Articles | Disneyland | Walt Disney World
View RSS Feed

Movie Musings

A Leatherheads Fumble?

Rate this Entry
Nothing like a football movie to make newspaper headline writers happy. No matter what happens, when they do the post-weekend box office story, they'll have plenty of puns available with "fumble" or "touchdown" just being the lowest hanging of the fruit.

And fumble is definitely the winner this weekend. But I have to wonder why that is. Can anybody really be very surprised? I love watching George Clooney on screen, he has outgrown some of his annoying quirks (early on in his movie career he had this head nodding habit that drove me batty) and in terms of persona on and off screen, he is our generation's Cary Grant.

Clooney is the closest I've ever come to watching a contemporary actor and actually kind of say to myself "I wouldn't mind being him." If for no other reason than his ability to wear a suit.

But the fact remains, regardless of how much of a "movie star" Clooney is, he doesn't open movies. Clooney has appeared in 24 movies (19 of them in the last decade) and only 4 have topped the decidedly unimpressive domestic box office of $51 million. The first was in 1997 with the decidedly awful -- so awful that it was joked about in Tilda Swinton's Oscar acceptance speech -- Batman and Robin.

The other three all have the word "Ocean" in the title so you can hardly put their success solely on his shoulders.

Compare this to Tom Hanks with 20 $51 million movies. Or Tom Cruise with 16 (and Magnolia is the only movie he's done in the last 20 years that didn't get at least that much). Julia Roberts with 19. Even Ben Stiller tops him with 11 of them.

But this isn't necessarily a bad thing for George Clooney, because this The Facts of Life alum is steadily creating a filmography that most serious actors would kill for and several of my favorite movies have Clooney in them.

EXERCISE: Reproduce the passage of the post on George Clooney's box office record, starting at the words "But the fact" and stopping after "Batman and Robin.".

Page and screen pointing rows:
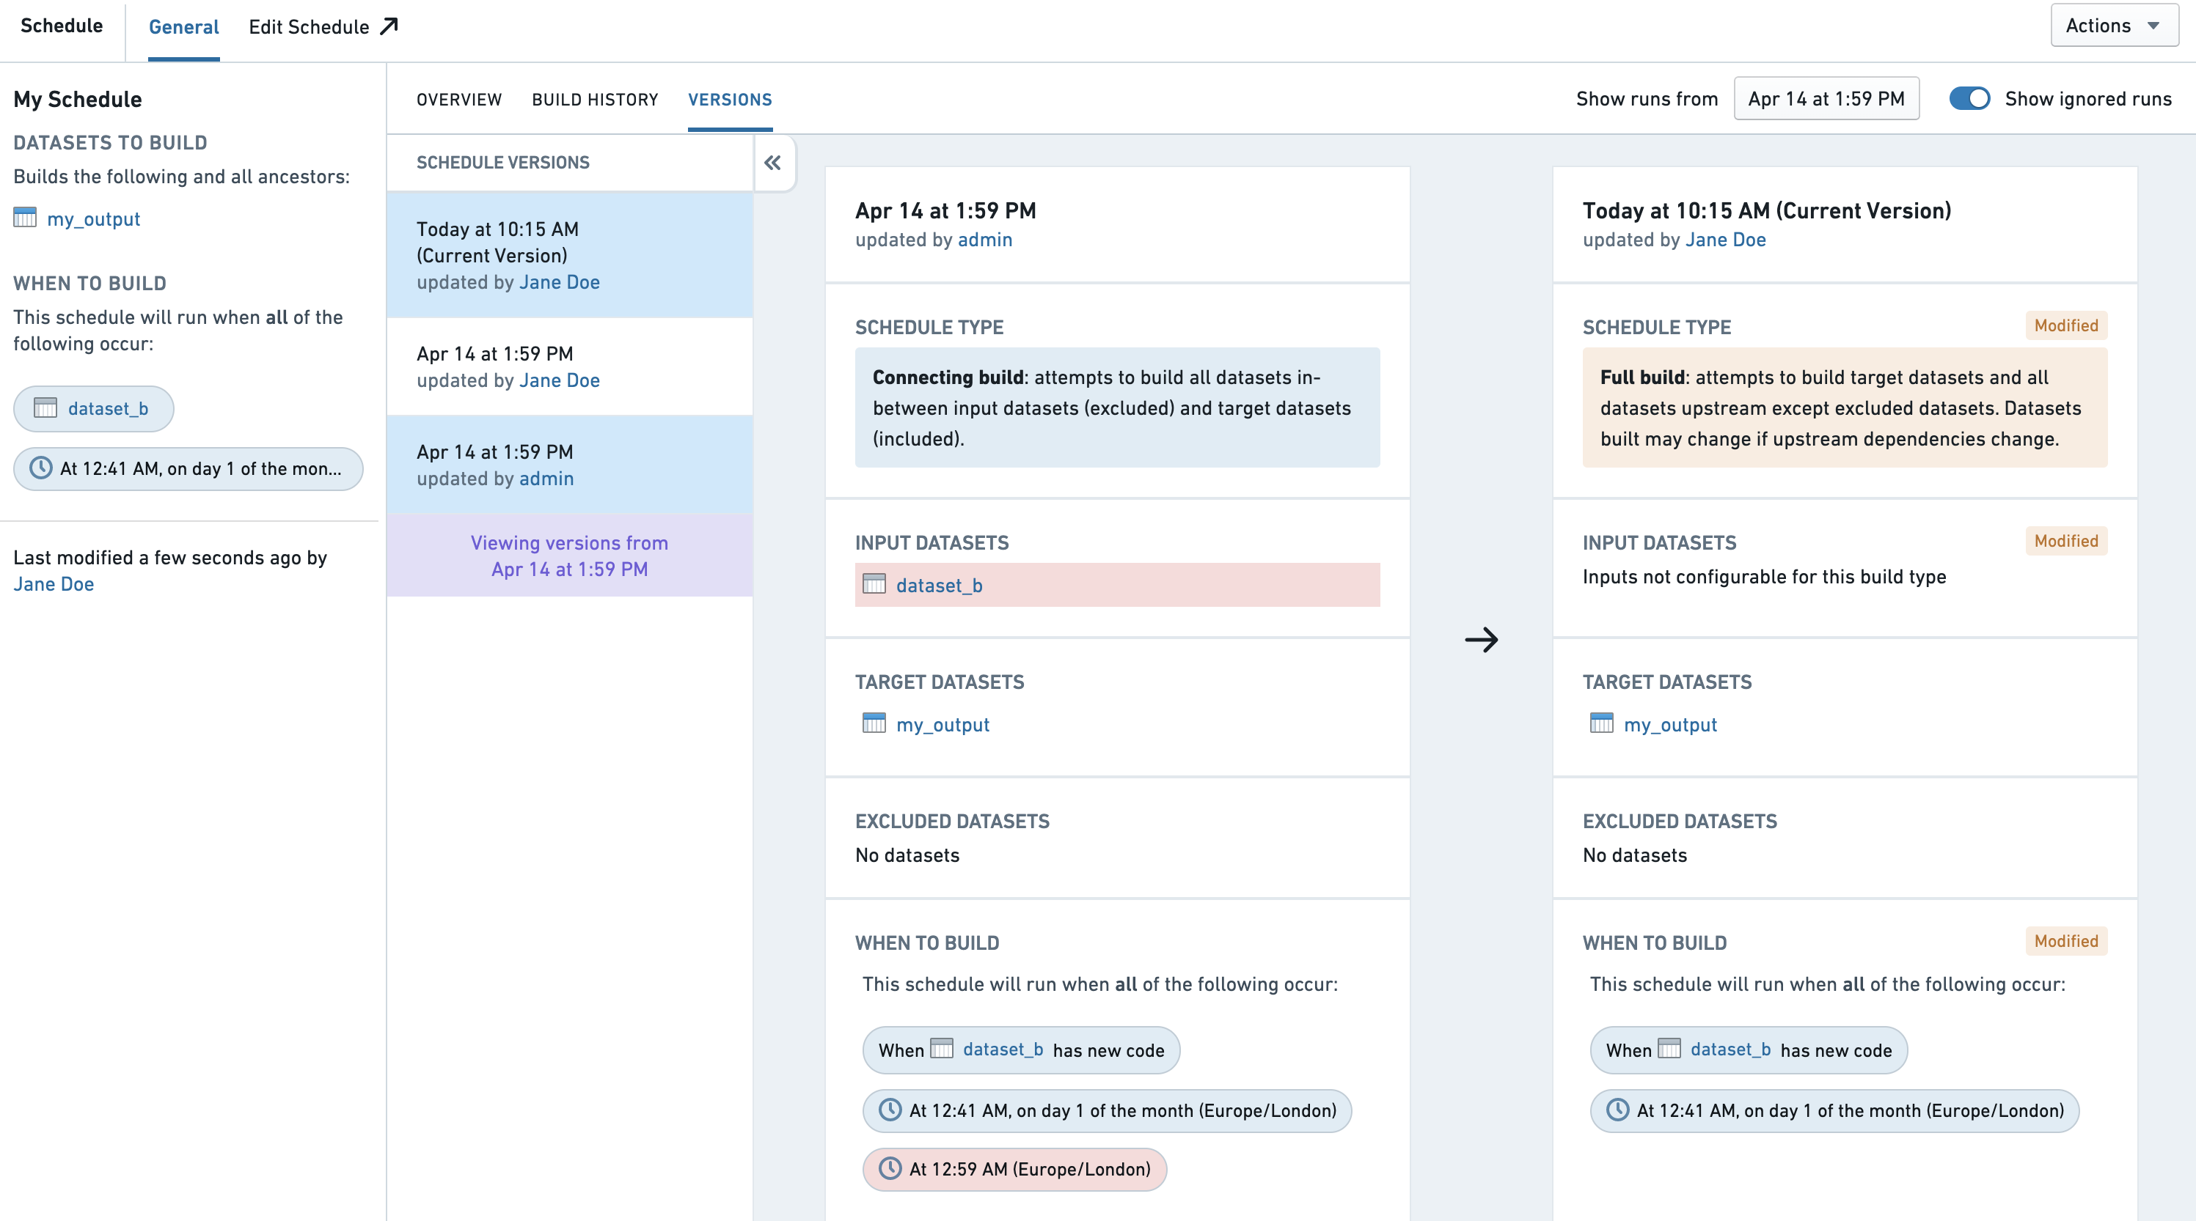Click the my_output target dataset icon

870,723
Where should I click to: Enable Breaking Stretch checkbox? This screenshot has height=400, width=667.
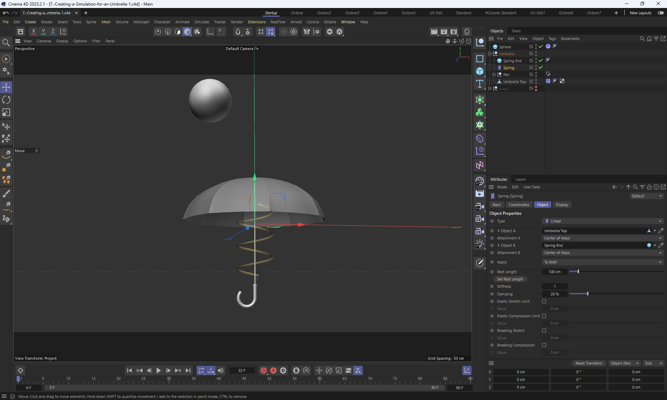[544, 330]
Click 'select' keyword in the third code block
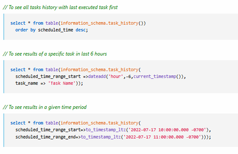This screenshot has height=154, width=238. 18,123
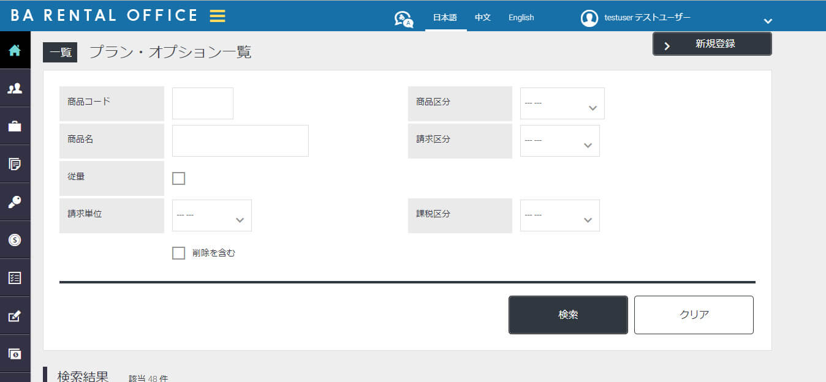The image size is (826, 382).
Task: Switch language to 中文
Action: (x=483, y=18)
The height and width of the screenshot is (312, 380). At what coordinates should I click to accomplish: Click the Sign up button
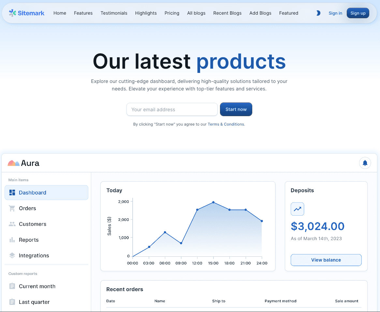click(358, 13)
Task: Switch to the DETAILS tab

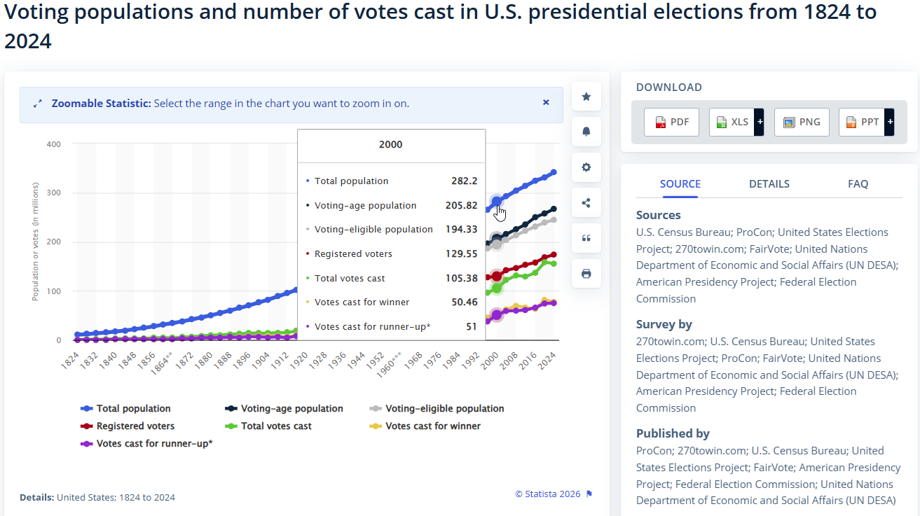Action: pos(769,183)
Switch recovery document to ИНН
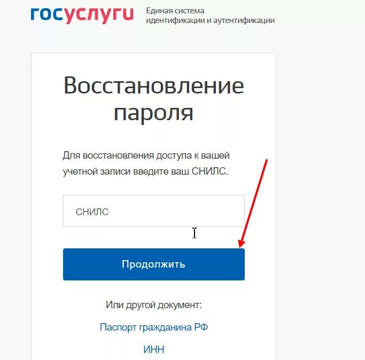The height and width of the screenshot is (360, 365). coord(153,349)
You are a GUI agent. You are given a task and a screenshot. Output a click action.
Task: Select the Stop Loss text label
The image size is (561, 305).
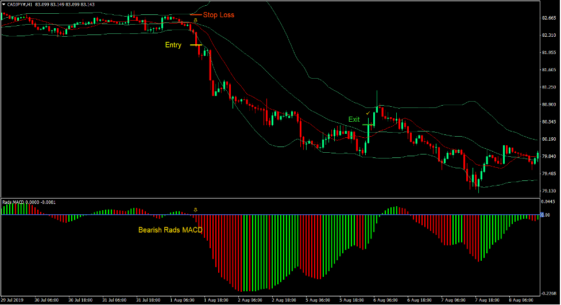[218, 15]
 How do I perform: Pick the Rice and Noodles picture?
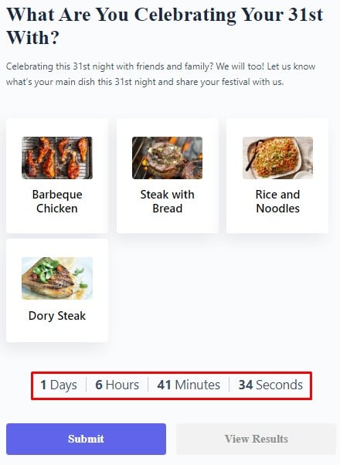pos(277,158)
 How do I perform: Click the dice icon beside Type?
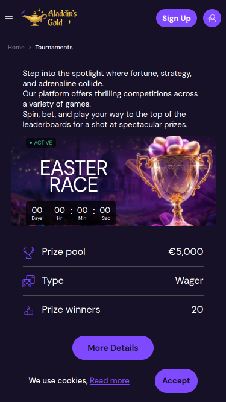[x=28, y=281]
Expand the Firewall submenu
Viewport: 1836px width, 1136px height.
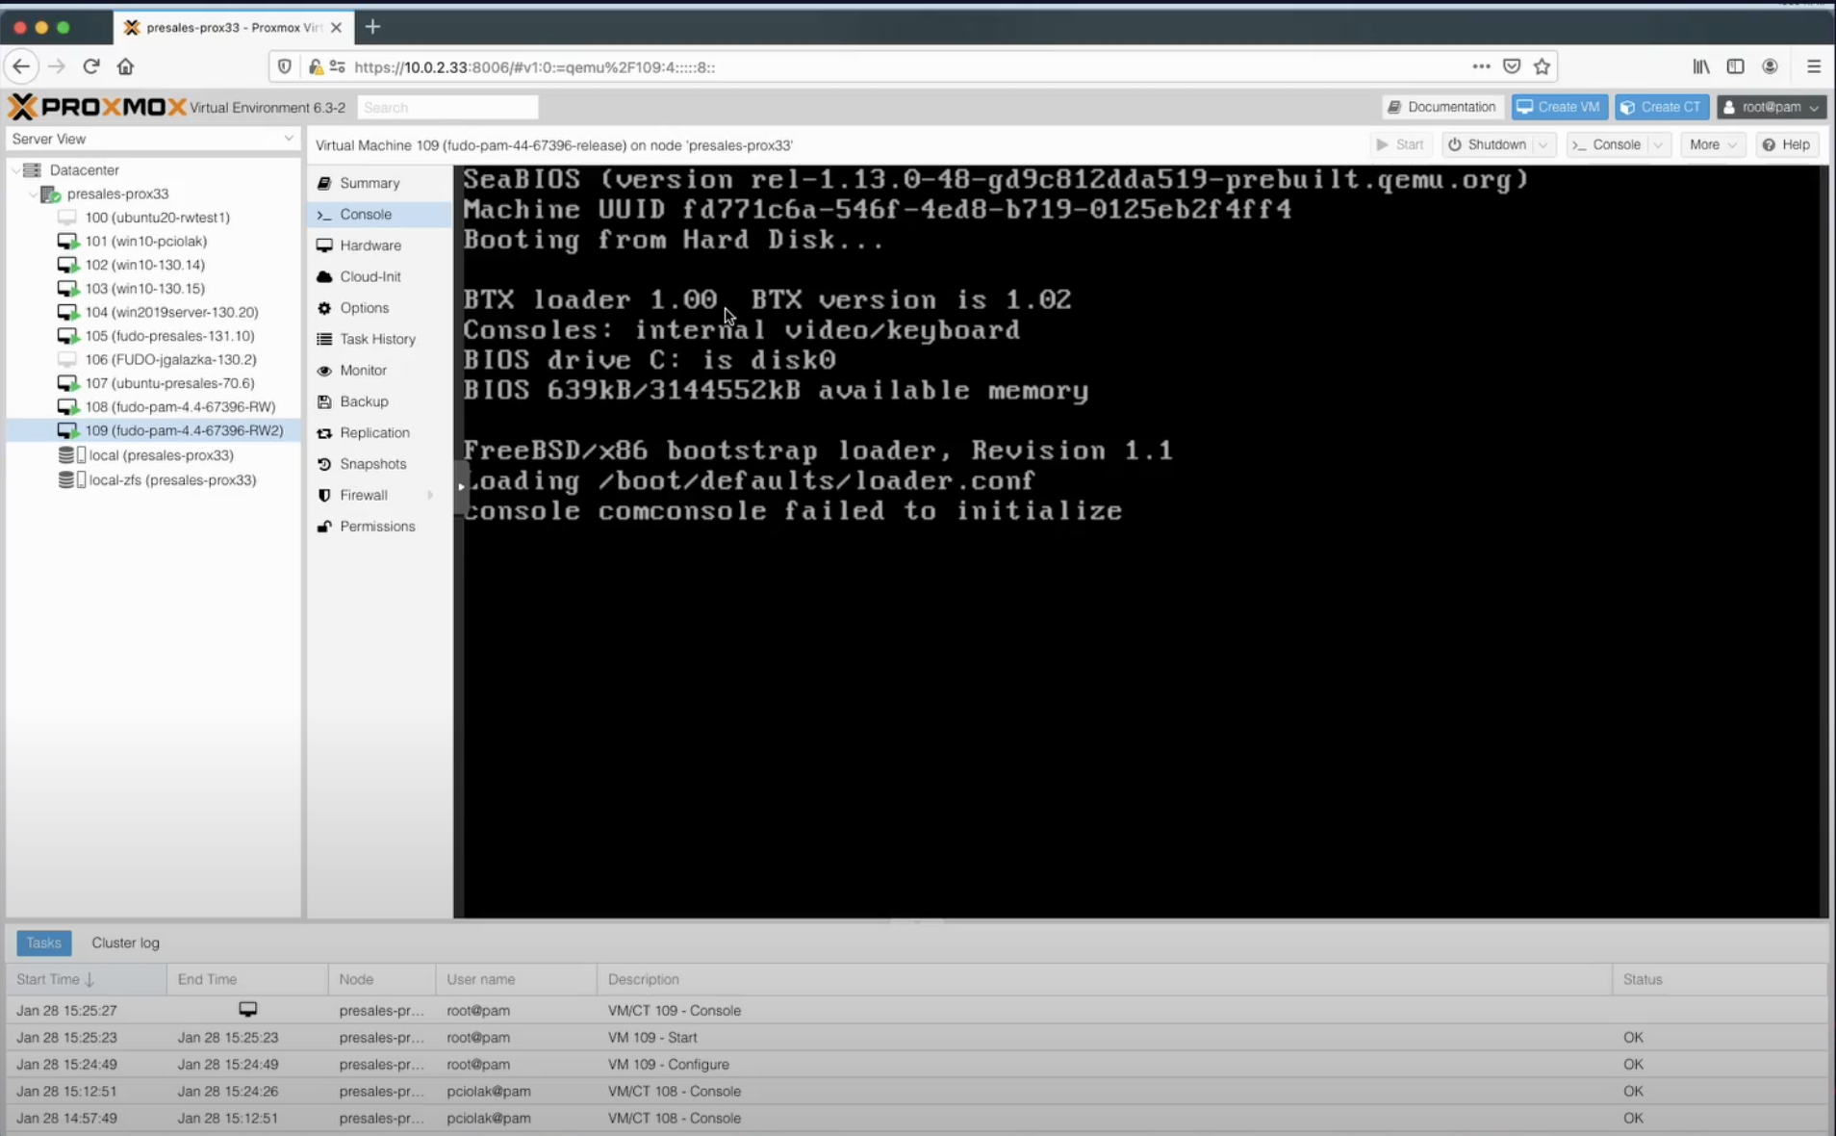(430, 495)
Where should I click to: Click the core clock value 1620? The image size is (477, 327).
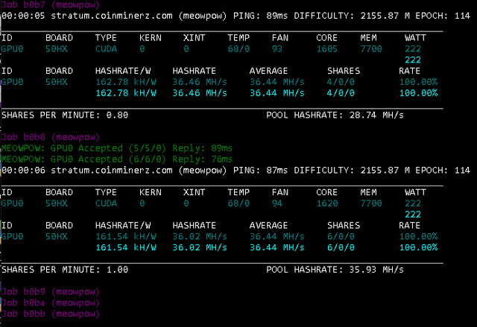tap(327, 203)
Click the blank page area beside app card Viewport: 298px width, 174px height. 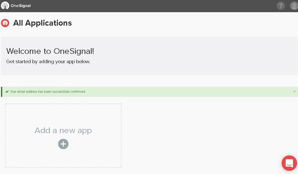click(204, 134)
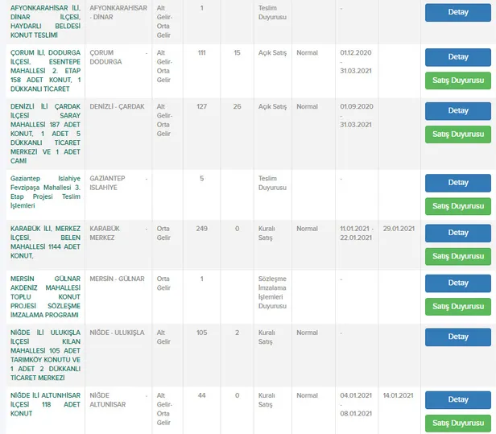Open Niğde İli Altunhisar 118 Adet Konut title
The height and width of the screenshot is (434, 496).
click(x=44, y=404)
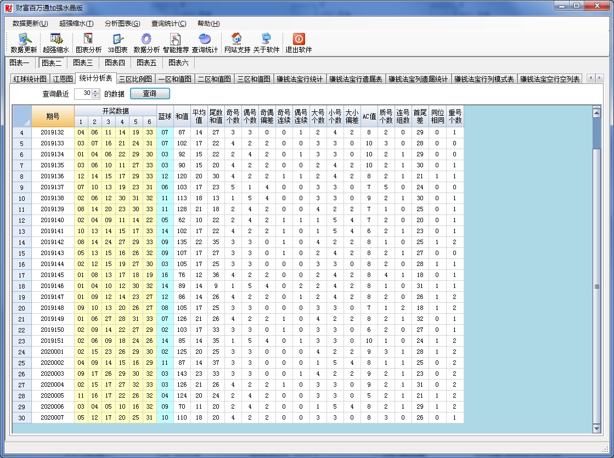Click the 关于软件 icon
614x458 pixels.
[266, 43]
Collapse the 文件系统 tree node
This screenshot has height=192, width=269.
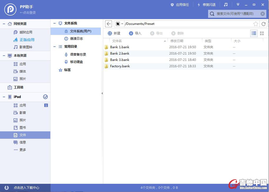55,23
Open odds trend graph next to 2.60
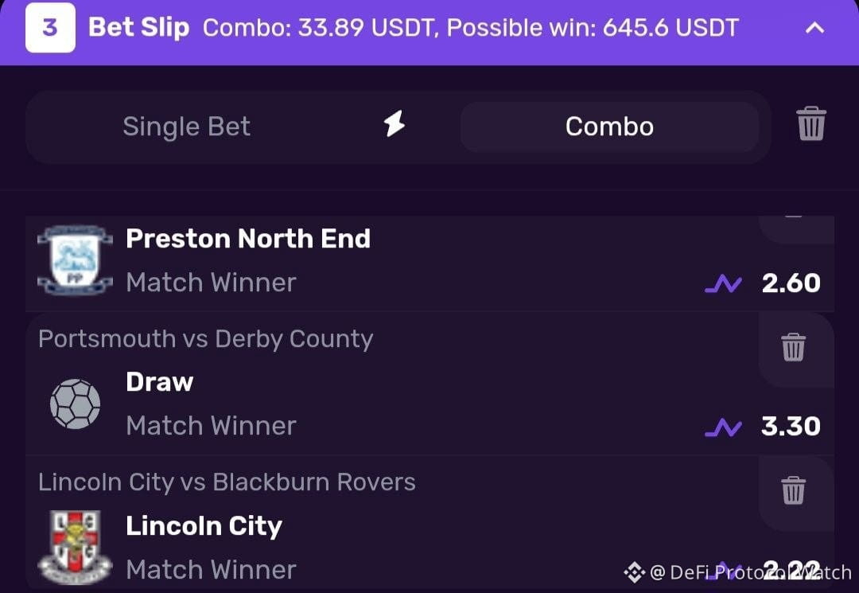 click(x=723, y=283)
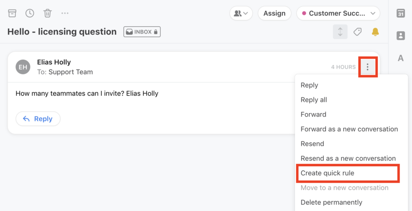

ANSWER BELOW:
But the fact remains, regardless of how much of a "movie star" Clooney is, he doesn't open movies. Clooney has appeared in 24 movies (19 of them in the last decade) and only 4 have topped the decidedly unimpressive domestic box office of $51 million. The first was in 1997 with the decidedly awful -- so awful that it was joked about in Tilda Swinton's Oscar acceptance speech -- Batman and Robin.